つまり十界×十界×十如是×三世間=三千となる。天台宗ではこれを、極小から極大の相即した統一的な宇宙観を示し、実践的には自己の心の中に具足する仏界を観法することをいう。
三千院
三千院は天台三門跡の中でも最も歴史が古く、たび重なる移転の後、1871年(明治4年)に現在地に移った。最澄が延暦年間(782 – 806年)、比叡山延暦寺を開いた時に、東塔南谷(比叡山内の地区名)の梨の大木の傍に一宇を構え、「円融房」と称したのがその起源と言われ、梨本門跡の名はこれに由来する。
その地、貞観2年(860年)、承雲和尚が最澄自刻の薬師如来像を安置した伽藍を建て、円融院と称した。承雲はまた、比叡山の山麓の東坂本(大津市坂本)の梶井に円融院の里坊を設けた。応徳3年(1086年)には梶井里に本拠を移し円徳院と称し、この梶井の地名と、加持に用いる井戸(加持井)があったことから、後に寺を「梶井宮」と称するようになったとも言われる。坂本の梶井門跡は貞永元年(1232年)の火災をきっかけに、今の京都市内に移転した。
洛中や東山の各地を転々とした後、元弘元年(1331年)に洛北船岡山の東麓の寺地に落ち着いた。この地は淳和天皇の離宮雲林院があったところと推定され、現在の京都市北区紫野、大徳寺の南方に当たる。船岡山東麓の梶井門跡は応仁の乱(1467年-1477年)で焼失し、以後、大原の政所が本坊となった。元禄11年(1698年)、江戸幕府将軍徳川綱吉は当時の門跡の入道慈胤親王に対し、京都御所周辺の公家町内の御車道広小路に寺地を与えた。

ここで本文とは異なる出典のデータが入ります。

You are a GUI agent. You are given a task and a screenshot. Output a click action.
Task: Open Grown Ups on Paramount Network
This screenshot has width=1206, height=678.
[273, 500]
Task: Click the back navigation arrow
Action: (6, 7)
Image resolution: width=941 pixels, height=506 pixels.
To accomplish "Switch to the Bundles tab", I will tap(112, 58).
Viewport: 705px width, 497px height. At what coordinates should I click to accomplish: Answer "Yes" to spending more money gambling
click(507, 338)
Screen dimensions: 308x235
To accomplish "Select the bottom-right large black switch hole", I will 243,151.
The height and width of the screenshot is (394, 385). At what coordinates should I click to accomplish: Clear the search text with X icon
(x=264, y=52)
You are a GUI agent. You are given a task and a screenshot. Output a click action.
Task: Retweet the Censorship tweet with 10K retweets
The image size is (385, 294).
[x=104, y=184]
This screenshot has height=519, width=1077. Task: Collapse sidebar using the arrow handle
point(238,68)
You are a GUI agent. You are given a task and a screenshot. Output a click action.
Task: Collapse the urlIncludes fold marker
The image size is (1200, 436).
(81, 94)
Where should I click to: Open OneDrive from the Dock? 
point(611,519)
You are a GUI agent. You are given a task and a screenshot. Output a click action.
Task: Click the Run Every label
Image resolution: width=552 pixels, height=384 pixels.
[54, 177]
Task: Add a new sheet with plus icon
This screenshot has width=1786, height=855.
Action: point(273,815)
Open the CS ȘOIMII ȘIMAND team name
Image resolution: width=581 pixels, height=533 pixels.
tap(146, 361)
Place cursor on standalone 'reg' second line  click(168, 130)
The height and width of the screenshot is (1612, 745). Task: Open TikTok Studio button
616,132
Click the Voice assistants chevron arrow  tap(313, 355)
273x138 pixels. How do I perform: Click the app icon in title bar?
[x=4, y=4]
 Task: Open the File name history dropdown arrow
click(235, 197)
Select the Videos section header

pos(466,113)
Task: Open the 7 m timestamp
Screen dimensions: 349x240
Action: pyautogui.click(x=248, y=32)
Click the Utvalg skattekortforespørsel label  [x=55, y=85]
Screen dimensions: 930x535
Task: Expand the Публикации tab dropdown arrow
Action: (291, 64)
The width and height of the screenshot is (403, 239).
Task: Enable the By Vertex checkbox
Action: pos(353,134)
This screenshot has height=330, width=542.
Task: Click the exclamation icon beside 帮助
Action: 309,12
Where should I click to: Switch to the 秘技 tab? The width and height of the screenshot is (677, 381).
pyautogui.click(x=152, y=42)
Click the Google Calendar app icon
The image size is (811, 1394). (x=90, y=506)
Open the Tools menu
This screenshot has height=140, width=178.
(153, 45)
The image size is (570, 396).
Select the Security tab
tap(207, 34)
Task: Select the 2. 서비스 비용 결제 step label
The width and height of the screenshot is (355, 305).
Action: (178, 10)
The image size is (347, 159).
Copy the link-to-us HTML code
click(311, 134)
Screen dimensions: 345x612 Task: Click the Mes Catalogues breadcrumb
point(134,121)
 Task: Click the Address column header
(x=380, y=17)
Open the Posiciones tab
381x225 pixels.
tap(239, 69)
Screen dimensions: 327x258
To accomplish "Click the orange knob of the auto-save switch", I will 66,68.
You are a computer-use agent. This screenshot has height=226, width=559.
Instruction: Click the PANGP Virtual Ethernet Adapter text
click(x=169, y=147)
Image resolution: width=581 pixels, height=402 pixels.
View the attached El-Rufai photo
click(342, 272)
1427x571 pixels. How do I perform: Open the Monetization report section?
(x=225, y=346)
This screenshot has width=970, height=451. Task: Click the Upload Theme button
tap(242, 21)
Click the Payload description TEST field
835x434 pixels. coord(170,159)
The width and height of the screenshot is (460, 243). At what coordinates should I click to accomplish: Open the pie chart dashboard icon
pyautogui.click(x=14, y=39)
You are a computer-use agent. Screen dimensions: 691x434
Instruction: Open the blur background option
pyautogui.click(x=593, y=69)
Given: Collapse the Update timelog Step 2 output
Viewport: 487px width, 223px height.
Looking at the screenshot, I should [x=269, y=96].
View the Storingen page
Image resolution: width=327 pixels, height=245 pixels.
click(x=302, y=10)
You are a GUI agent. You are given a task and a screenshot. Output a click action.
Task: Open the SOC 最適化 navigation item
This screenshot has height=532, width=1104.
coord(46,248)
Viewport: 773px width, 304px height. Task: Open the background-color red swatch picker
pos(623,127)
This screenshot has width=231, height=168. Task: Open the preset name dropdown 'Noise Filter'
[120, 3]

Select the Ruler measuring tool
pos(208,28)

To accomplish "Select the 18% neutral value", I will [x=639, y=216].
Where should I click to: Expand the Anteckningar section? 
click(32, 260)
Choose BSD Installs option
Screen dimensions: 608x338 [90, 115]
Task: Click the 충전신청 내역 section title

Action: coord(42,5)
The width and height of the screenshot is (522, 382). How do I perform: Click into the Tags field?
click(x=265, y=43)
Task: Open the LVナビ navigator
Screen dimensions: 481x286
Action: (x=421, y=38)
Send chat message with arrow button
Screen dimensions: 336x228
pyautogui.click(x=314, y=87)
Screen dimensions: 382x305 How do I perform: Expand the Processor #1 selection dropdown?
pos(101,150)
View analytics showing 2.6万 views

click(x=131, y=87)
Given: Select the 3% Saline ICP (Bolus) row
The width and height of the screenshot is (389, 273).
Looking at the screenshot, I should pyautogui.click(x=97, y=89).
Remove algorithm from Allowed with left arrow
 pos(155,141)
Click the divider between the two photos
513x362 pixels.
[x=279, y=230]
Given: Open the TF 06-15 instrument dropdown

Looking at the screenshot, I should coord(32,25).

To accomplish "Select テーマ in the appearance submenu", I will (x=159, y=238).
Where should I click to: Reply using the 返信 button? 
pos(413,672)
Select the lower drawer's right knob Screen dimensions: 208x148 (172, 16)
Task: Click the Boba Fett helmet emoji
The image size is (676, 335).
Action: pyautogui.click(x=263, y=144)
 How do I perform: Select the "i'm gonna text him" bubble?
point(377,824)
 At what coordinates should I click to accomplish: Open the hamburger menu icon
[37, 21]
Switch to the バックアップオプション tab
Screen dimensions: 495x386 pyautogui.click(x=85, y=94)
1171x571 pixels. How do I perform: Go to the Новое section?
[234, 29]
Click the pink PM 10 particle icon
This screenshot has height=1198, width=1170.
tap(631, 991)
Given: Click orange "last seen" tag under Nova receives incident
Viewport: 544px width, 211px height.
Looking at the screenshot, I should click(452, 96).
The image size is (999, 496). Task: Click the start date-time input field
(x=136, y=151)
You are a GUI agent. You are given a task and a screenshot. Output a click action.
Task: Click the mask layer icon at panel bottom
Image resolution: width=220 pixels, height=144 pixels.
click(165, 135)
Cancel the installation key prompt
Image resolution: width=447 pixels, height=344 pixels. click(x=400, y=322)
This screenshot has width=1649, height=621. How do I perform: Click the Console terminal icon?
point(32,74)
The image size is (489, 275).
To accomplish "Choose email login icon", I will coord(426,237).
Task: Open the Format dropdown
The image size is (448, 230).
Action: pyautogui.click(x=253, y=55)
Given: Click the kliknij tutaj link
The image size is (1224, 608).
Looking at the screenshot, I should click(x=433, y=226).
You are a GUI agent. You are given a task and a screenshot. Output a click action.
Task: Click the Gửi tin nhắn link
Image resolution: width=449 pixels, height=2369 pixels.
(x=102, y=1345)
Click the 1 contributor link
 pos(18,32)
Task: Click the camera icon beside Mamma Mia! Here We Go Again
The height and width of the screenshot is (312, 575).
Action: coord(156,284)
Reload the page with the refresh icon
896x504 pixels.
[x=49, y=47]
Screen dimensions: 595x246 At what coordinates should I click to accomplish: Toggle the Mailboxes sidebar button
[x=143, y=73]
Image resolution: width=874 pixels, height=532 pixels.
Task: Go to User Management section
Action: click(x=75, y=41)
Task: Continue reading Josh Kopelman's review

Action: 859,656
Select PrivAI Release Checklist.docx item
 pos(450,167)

このため、以後近世を通じて梶井門跡は公家町の一角であるこの地にあった。寺地は現在の京都市上京区梶井町で、跡地には京都府立医科大学と附属病院が建っている。明治維新の際、当時の門跡であった昌仁法親王は還俗して新たに梨本宮家を起こす。公家町(京都御所周辺の寺町広小路)の寺院内にあった仏像、仏具類は大原の政所に送られた。1871年(明治4年)、大原の政所を本坊と定め「三千院」と改称した。
極楽院
極楽院(往生極楽院)は元来、天台の門跡とは無関係であった。寺伝では恵心僧都源信(942年-1017年)の妹、安養尼が985年(寛和元年)に建てたものと伝えられてきた。実際は、もう少し時代が下った12世紀末に、高松中納言藤原実衡の妻である真如房尼が、亡き夫の菩提のために建立したものと推測されている。この史実は、彼女の甥にあたる吉田経房の日記「吉記」の記述により明らかとなっている。1871年(明治4年)、三千院の本坊が洛中から移転してきてからは、その境内に取り込まれた。極楽院を「往生極楽院」と改称したのは1885年(明治18年)のことである。